Yep. This is why I think IR support is essential.

                                 -David

Perhaps I am missing something, but isn't a predicated instruction effectively an single-instruction version of an arithmetic operation followed by a select? As we can already represent this in the IR, and already match other predicated instructions (e.g. on ARM) to this pattern, what is gained by adding predication directly to the IR?

David

David Chisnall <David.Chisnall@cl.cam.ac.uk> writes:

Perhaps I am missing something, but isn't a predicated instruction
effectively an single-instruction version of an arithmetic operation
followed by a select?

No, it is not.
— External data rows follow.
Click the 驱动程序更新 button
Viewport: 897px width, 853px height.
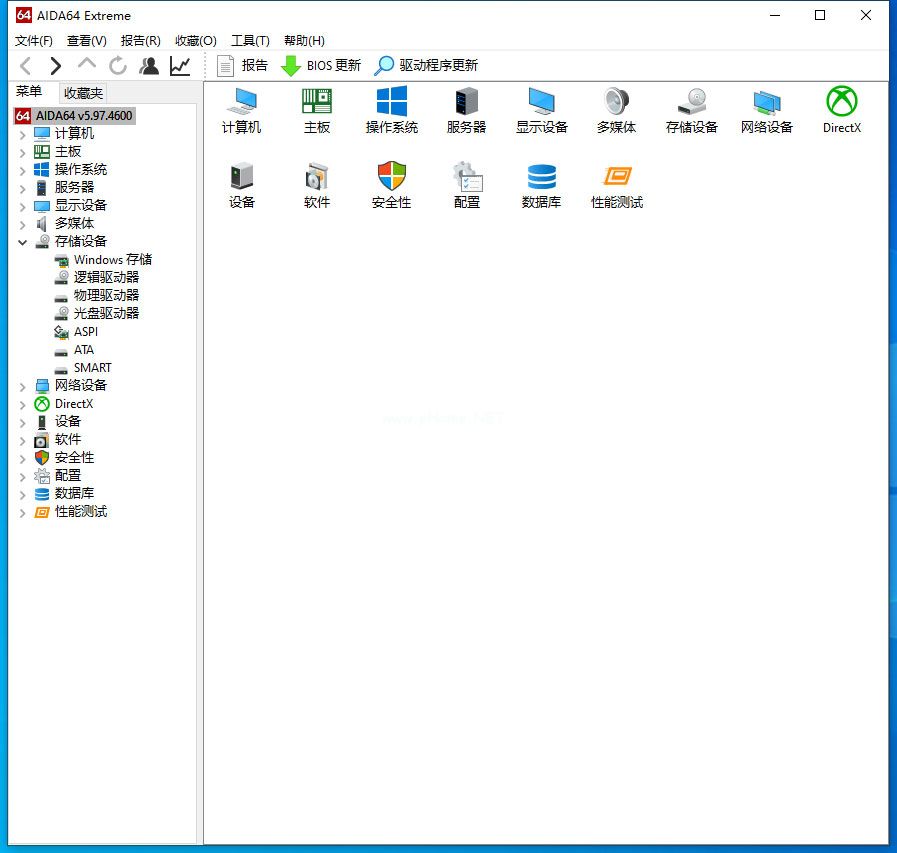tap(427, 66)
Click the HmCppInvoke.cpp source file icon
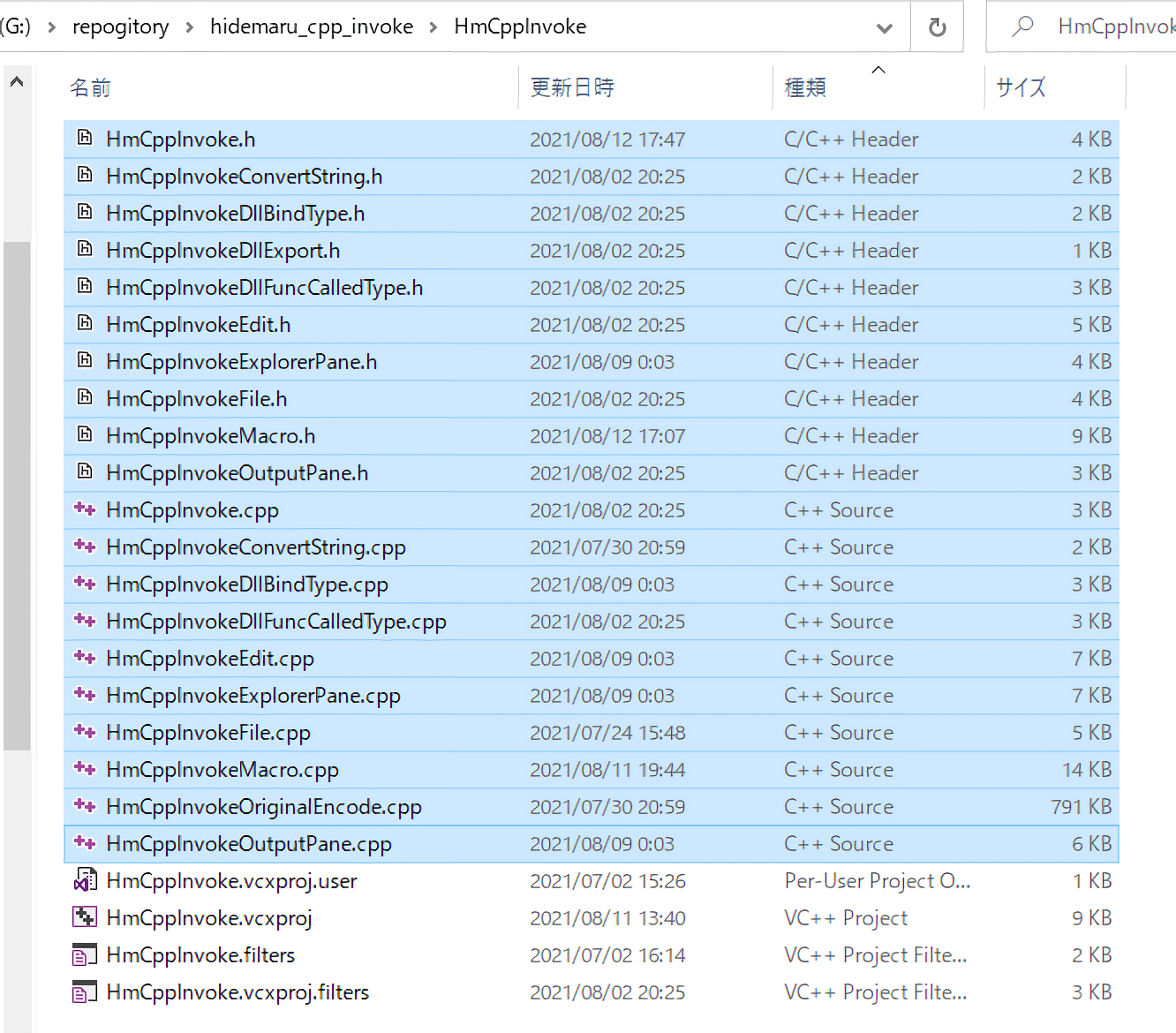 point(85,509)
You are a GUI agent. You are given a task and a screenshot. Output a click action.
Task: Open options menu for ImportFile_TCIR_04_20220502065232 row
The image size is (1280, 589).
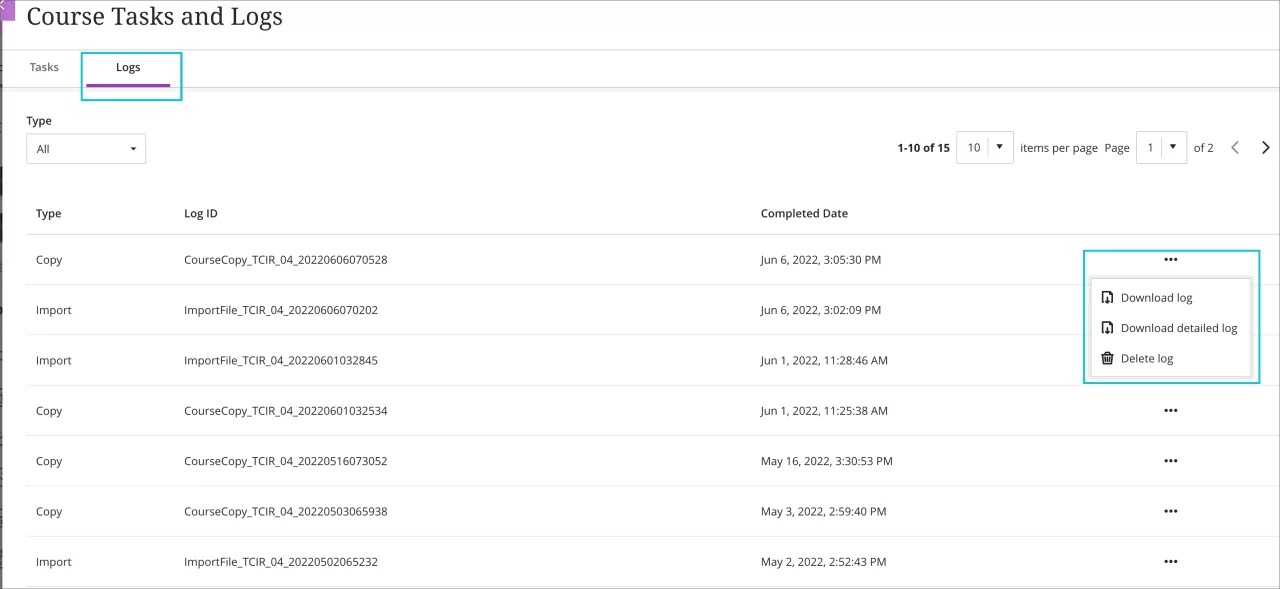[x=1171, y=561]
Among other things, predication is used to avoid traps.
A vector select is an entirely different operation.

As we can already represent this in the IR, and already match other
predicated instructions (e.g. on ARM) to this pattern, what is gained
by adding predication directly to the IR?
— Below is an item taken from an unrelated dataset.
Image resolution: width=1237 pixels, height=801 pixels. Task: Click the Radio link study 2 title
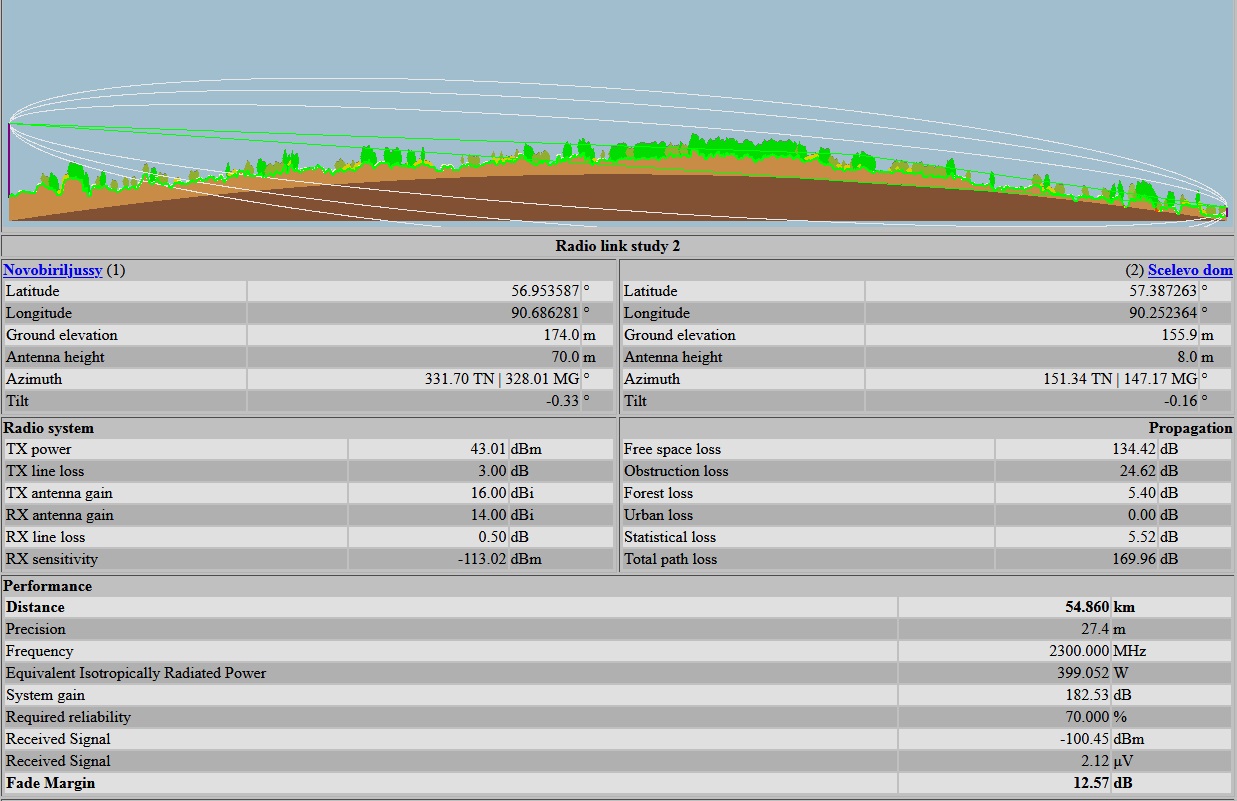pos(618,246)
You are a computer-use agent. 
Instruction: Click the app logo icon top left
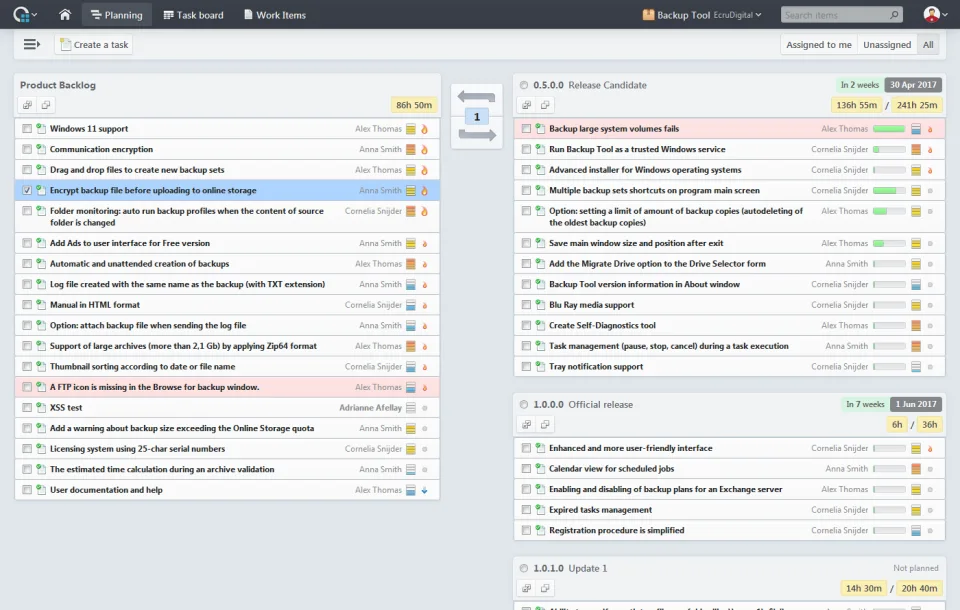pos(24,14)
Predicated loads, stores, divides, sqrts, etc. are essential for
correctly vectorizing loops with conditionals due to safety concerns.
If the loop body has no dangerous operations, then yes, a vector select
can be used without problems but it is often slower than predication.
Usually the hardware can optimize instructions with certain values of
predicates.

                              -David

I am talking about the LLVM select instruction, not a vector select:

http://llvm.org/docs/LangRef.html#i_select

In any non-trapping case, an arithmetic operation (or sequence of operations) followed by a select is semantically equivalent to the predicated version. This is exactly how predicated instructions on ARM are handled. For example, the following IR:

  %cmp = icmp sgt i32 %c, %b
  %add = add nsw i32 %b, 1
  %add1 = add nsw i32 %c, 2
  %retval.0 = select i1 %cmp, i32 %add, i32 %add1

Becomes this ARM assembly:

  add r2, r1, #2
  cmp r1, r0
  addgt r2, r0, #1
  mov r0, r2

An equally valid form would be:

  cmp r1, r0
  addle r2, r1, #2
  addgt r2, r0, #1
  mov r0, r2

Separating the select, which embodies the predication, from the operations allows more choice in terms of the final representation. Unless the load or store is volatile, the compiler is free to elide it if its result is not used, and is most definitely free to fold it into a predicated load. The same is obviously true of any side-effect-free operations, such as divides and square roots: folding them into predicated instructions is no less invalid than conditionally executing them in branches or removing them entirely via dead code elimination.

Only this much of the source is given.